◆ Source text
Segment Open

Final Project
Final Project
Due: 11:59 pm, 03/22, 2024
Descriptions copied over from the last year. Although we haven't finalized the plan for the final project report this time, we nevertheless have a similar expectation.
Report format: Write a report with >1,500 words including main sections: a) abstract, b) introduction, c) method, d) experiment, e) conclusion, and f) references. You can follow the paper format as e.g leading machine learning journals such as Journal of Machine Learning Research (http://www.jmlr.org/) or IEEE Trans. on Pattern Analysis and Machine Intelligence (http://www.computer.org/web/tpami), or leading conferences like NeurIPS (https://papers.nips.cc/) and ICML (http://icml.cc/2016/?page_id=151).
Submission:
1. Submit your report to the Gradescope assignment Final Project.
2. (Mandatory) Attach your code as supplementary materials to the Gradescope assignment Final Project - Supplementary Materials . Alternatively, you can provide a link to the GitHub repository.
3. (Optional) You may also upload a supplemental presentation video in Final Project - Supplementary Materials. See below for more details.
Stanford CS231n project design tips.
Stanford CS231n project descriptions that are helpful.
Bonus points: If you feel that your work deserves bonus points due to reasons such as: a) novel ideas and applications, b) large efforts in your own data collection/preparation, c) state-of-the-art results on your applications, or d) new algorithms or neural network architecture, please create a "Bonus Points" section to specifically describe why you deserve bonus points. In general, we evaluate your justifications based on the review guidelines based on e.g. CVPR/NeurIPS/ICCV/ICLR.
Templates (using Google Docs or Word is fine too):
NeurIPS: https://neurips.cc/Conferences/2023/PaperInformation/StyleFiles
ICML: https://media.icml.cc/Conferences/ICML2023/Styles/icml2023.zip
ICLR: https://github.com/ICLR/Master-Template/raw/master/iclr2024.zip
In addition, there will be an optional presentation for the final project to receive bonus points. You can either submit a 3-5 minute short video clip to Gradescope as supplementary materials to your report or to have a physical presence for your presentation.
Note that the requirement for the word count (>1,500) only applies to a single-student project. For team-based projects, each team only needs to write one final report but the role of each team member needs to be clearly defined and specified. The final project report is also supposed to be much longer than 1,500 words, depending upon how many (maximum 2) members there are in your team.

Segment Closed

◆ Supplied material
Segment Open

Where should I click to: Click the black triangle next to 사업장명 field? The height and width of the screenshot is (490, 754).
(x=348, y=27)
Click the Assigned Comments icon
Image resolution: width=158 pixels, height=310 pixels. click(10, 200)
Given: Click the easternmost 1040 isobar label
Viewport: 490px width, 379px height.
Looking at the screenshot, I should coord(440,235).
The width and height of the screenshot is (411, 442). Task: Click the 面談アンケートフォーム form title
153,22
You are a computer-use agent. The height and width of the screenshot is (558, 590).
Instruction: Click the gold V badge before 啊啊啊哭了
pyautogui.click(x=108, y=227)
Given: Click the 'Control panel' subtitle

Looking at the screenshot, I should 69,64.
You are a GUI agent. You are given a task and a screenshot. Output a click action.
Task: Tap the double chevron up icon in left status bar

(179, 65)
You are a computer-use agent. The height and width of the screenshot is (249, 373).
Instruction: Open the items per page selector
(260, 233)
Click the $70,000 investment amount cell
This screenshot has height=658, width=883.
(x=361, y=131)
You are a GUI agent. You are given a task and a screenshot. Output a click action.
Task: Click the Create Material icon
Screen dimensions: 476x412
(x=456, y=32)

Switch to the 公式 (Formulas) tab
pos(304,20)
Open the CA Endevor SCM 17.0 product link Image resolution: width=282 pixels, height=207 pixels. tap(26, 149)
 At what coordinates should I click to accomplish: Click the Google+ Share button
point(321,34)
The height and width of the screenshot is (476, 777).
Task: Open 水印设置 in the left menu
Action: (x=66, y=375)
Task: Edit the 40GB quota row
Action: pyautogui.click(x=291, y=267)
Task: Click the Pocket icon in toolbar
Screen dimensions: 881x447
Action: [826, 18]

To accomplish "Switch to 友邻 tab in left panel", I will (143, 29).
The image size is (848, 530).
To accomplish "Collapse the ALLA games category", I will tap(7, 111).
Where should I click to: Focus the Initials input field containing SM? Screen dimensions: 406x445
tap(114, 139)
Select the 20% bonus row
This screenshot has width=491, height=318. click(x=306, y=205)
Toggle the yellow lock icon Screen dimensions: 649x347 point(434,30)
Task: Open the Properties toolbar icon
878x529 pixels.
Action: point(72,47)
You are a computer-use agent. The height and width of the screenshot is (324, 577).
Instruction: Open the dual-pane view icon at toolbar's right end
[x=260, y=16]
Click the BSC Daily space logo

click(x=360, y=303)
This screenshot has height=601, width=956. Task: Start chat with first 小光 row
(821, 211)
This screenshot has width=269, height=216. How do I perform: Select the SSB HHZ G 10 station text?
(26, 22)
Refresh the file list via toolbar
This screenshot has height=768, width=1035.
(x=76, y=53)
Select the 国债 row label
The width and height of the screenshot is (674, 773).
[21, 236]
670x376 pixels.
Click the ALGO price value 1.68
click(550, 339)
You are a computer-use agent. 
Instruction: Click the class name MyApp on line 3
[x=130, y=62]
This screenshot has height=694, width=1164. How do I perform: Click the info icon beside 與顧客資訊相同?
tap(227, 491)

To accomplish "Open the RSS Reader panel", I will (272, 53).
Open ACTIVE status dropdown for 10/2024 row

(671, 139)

Segment Closed

◆ What to produce
How do the final project guidelines above go on after their last sentence? Write what follows.

◆ Response
Word count:
One-person team: >1,500
Two-persons team: > 2,200
See below a link about writing a scientific paper: http://abacus.bates.edu/~ganderso/biology/resources/writing/HTWtoc.html The format of your references can be of any kind that is adopted in the above journals or conferences.
Grading: The merit and grading of your project can be judged from aspects described below that are common when reviewing a paper:
1. Interestingness of the problem you are studying. (10 points).
2. How challenging and large is the dataset you are studying? (10 points)
3. Any aspects that are new in terms of algorithm development, uniqueness of the data, or new applications? (20 points)
Note that we encourage you to think of something beyond just downloading existing code and training on standard benchmarks. Basically, you are expected to complete a report that is worth reading (even not publishable to some extent). If you have done a good job of relatively thorough investigation of e.g. different architectures and different parameters, it is considered to be somewhat "new". The experiences you have are worth reading for others who have not tried them before. When someone is reading your report, he/she will feel like something worthy is there including your own attempts for algorithms, a non-standard dataset or application, a general conclusion about your parameter tuning, what the neural network structure might be a better choice, etc.
In a nutshell, this definition of "new" is somewhat different from the aspect of "being novel" when reviewing a paper that is submitted to e.g. NeurIPS. Will add this part to the project description.
4. Is your experimental design comprehensive? Have you done thorough experiments in tuning hyper-parameters? (30 points)
Tuning hyper-parameters in your final project will need to be more comprehensive than what was done in the homework.
For example, if you are performing CNN classification on the Tiny ImageNet dataset, some options to consider include
a. Comparing two different architectures chosen from e.g. LeNet, AlexNet, VGG, GoogleNet, or ResNet
b. Trying to vary the number of layers.
c. Trying to adopt different optimization methods, for example, Adam vs. stochastic gradient descent
d. Trying different pooling functions, average pooling, max pooling, stochastic pooling
e. Trying to use different activation functions such as ReLu, Sigmoid, etc.
See e.g. how the significance was justified in the ResNet paper (you don't have to follow this paper though): https://arxiv.org/pdf/1512.03385.pdf
5. Is your report written in a professional way with sections including abstract, introduction, method/architecture description, experiments ( data and problem description, hyper-parameters, training process, etc.), conclusion, and references? (30 points)
6. Bonus points will be assigned to projects that have adopted new methods, worked on novel applications, and/or have done a thorough comparison against the existing methods and possible choices.
There will be three options for the final project (if you have your own idea, please come to talk to me):
Option (1): Convolutional neural networks Train a convolutional neural networks method on Cifar-10 or Tiny ImageNet dataset (http://pages.ucsd.edu/~ztu/courses/tiny-imagenet-200.zip) You can choose any deep learning platforms including PyTorch (https://pytorch.org), TensorFlow (https://www.tensorflow.org), MxNet (https://github.com/dmlc/mxnet), Theano (http://deeplearning.net/software/theano/), Caffe (http://caffe.berkeleyvision.org/), and MatConvNet (http://www.vlfeat.org/matconvnet/). But using PyTorch is highly recommended.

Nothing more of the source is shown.